What you should do
Once the line containing "08月 (543, 1608)" is found in the entries below, reproduce it and every line after it, stopping at and including the line containing "11月 (625, 1642)"; reproduce nothing else, and keep each line exact.

Records to process
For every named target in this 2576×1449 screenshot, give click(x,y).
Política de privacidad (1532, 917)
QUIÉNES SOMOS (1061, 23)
---
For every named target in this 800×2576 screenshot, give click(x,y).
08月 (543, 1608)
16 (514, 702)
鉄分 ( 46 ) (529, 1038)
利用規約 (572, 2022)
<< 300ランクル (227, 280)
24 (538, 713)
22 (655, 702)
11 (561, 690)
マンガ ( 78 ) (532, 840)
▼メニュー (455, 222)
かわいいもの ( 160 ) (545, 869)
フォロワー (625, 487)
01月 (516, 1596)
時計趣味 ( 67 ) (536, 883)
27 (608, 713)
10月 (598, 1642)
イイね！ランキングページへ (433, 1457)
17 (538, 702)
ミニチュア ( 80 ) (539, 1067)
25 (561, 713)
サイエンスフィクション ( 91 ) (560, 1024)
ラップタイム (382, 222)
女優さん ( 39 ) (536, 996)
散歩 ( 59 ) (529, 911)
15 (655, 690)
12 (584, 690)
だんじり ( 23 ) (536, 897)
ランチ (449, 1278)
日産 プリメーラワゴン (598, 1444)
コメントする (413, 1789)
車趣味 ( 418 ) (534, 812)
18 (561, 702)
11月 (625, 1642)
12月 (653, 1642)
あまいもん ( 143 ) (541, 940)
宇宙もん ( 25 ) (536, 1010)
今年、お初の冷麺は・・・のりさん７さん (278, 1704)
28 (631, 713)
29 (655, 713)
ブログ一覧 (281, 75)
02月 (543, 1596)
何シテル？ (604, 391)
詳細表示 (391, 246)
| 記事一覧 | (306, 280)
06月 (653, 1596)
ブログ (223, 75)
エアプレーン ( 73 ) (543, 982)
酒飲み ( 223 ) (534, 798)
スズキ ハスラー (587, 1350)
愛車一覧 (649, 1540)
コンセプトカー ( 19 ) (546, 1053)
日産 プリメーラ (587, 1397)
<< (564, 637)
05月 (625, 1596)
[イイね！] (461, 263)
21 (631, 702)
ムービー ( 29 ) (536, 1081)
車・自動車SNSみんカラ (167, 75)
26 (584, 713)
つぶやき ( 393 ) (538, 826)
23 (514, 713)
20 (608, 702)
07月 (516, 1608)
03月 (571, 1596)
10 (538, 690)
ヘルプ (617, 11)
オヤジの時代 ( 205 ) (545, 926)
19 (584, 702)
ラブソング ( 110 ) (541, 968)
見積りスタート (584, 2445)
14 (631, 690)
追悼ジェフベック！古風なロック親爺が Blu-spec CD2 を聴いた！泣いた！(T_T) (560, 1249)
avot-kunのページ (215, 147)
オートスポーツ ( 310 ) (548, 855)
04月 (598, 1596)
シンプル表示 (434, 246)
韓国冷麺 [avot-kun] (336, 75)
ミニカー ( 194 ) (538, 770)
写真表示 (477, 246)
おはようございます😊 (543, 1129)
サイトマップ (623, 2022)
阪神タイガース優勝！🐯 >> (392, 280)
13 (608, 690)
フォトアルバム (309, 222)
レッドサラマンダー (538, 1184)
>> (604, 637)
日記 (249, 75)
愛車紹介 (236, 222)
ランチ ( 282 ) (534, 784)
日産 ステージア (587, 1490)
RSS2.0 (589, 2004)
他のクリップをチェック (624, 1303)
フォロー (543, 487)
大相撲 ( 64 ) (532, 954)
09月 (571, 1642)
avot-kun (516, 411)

Response to the exercise
08月 (543, 1608)
16 (514, 702)
鉄分 ( 46 ) (529, 1038)
利用規約 (572, 2022)
<< 300ランクル (227, 280)
24 (538, 713)
22 (655, 702)
11 (561, 690)
マンガ ( 78 ) (532, 840)
▼メニュー (455, 222)
かわいいもの ( 160 ) (545, 869)
フォロワー (625, 487)
01月 (516, 1596)
時計趣味 ( 67 ) (536, 883)
27 (608, 713)
10月 (598, 1642)
イイね！ランキングページへ (433, 1457)
17 (538, 702)
ミニチュア ( 80 ) (539, 1067)
25 (561, 713)
サイエンスフィクション ( 91 ) (560, 1024)
ラップタイム (382, 222)
女優さん ( 39 ) (536, 996)
散歩 ( 59 ) (529, 911)
15 (655, 690)
12 (584, 690)
だんじり ( 23 ) (536, 897)
ランチ (449, 1278)
日産 プリメーラワゴン (598, 1444)
コメントする (413, 1789)
車趣味 ( 418 ) (534, 812)
18 (561, 702)
11月 (625, 1642)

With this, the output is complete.